Thirdly, the Court of Appeals determined that the City was entitled to partial summary disposition as to Marks’ claim for excess wage loss, because she had not been employed since 2011.
Fourthly, the Court of Appeals determined that, although the City was liable for PIP benefits resulting from Marks’ initial fall, it was not liable for PIP benefits for any separate injuries resulting from the conduct of the bus driver. Those, separate injuries were not related to the transportational function of the bus.
The city concedes that it may be liable for PIP benefits arising from Marks’s fall, but contests PIP liability related to the driver’s actions. The parties agree that the city is responsible for paying PIP benefits “arising out of the ownership, operation, maintenance or use of a motor vehicle as a motor vehicle,” MCL 500.3105(1), because she suffered an injury while “entering into” the bus. See MCL 500.3106(2)(b). But Marks is not eligible for PIP benefits for the injuries sustained as a result of the bus driver’s conduct, as her injury did not arise from the operation, maintenance or use of a motor vehicle as a motor vehicle. “[W]hether an injury arises out of the use of a motor vehicle ‘as a motor vehicle’ . . . turns on whether the injury is closely related to the transportational function of motor vehicles.” Morosini v Citizens Ins Co of America, 461 Mich 303, 309; 602 NW2d 828 (1999) (quotation marks and citations omitted). Marks claims to have sustained an arm injury when the bus driver pulled her to her feet. Nothing in the record supports the notion that this injury resulted from the “transportational” function of the bus. The bus “was at best the situs of the injury, which is not a sufficient condition to establish the requisite causal connection between the injury and the vehicle.” Bourne v Farmers Ins Exch, 449 Mich 193, 201; 534 NW2d 491 (1995). Accordingly, Marks is not eligible to receive PIP benefits for injuries resulting from the bus driver’s actions.
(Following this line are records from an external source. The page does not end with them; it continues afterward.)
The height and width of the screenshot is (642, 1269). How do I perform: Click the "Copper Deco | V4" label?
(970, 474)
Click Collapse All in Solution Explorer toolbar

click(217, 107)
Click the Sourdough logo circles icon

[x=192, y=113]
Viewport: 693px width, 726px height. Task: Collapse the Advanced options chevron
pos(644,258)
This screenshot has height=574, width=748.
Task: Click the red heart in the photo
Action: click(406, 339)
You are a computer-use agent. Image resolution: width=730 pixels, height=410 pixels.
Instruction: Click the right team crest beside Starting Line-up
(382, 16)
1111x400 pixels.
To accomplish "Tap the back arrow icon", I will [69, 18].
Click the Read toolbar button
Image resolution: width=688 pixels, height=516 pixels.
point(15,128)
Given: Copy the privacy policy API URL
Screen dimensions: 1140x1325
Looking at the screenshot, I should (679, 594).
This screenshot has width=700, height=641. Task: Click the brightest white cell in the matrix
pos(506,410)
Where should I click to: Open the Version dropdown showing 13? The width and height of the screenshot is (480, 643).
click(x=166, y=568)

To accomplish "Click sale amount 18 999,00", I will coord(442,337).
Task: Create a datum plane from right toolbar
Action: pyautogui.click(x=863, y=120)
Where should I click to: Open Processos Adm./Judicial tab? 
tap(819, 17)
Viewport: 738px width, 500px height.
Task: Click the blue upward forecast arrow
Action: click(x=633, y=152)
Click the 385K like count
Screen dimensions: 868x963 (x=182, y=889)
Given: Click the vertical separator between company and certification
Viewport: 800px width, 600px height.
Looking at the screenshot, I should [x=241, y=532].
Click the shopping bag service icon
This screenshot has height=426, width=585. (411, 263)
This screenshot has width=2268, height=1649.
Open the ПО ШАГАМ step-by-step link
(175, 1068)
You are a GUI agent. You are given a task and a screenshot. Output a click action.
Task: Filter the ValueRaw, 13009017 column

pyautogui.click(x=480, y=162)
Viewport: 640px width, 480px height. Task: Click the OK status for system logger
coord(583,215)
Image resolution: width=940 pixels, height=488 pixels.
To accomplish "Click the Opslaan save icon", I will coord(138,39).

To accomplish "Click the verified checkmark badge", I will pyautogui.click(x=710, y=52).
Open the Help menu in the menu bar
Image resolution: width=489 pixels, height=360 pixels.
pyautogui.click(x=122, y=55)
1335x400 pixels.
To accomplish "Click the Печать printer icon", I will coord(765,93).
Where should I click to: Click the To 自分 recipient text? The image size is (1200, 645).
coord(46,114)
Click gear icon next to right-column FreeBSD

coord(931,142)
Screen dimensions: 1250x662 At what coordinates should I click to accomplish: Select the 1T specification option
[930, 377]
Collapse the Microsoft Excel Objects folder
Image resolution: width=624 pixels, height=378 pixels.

Marks alternatively argues that she is entitled to PIP benefits under MCL 500.3106(1)(b), which provides that PIP benefits may be obtained for accidental injuries sustained as a result of “physical contact with equipment permanently mounted on [a] vehicle.” To prevail under MCL 500.3106(1)(b), Marks must show that she fell after making contact with a piece of equipment permanently mounted on the bus. Equipment mounted on the vehicle may include “the articles, implements, etc., used or needed for a specific purpose or activity . . . .” Frazier v Allstate Ins Co, 490 Mich 381, 385; 808 NW2d 450 (2011) (quotation marks and citation omitted). Marks was not able to identify any specific piece of equipment that could have caused her fall. Accordingly, MCL 500.3106(1)(b) does not provide an independent ground for an award of PIP benefits. Although Marks is entitled to PIP benefits for the injuries related to her fall, she is not entitled to benefits for her arm injury caused by the driver’s acts, as that injury did not arise out of the use of a motor vehicle as a motor vehicle.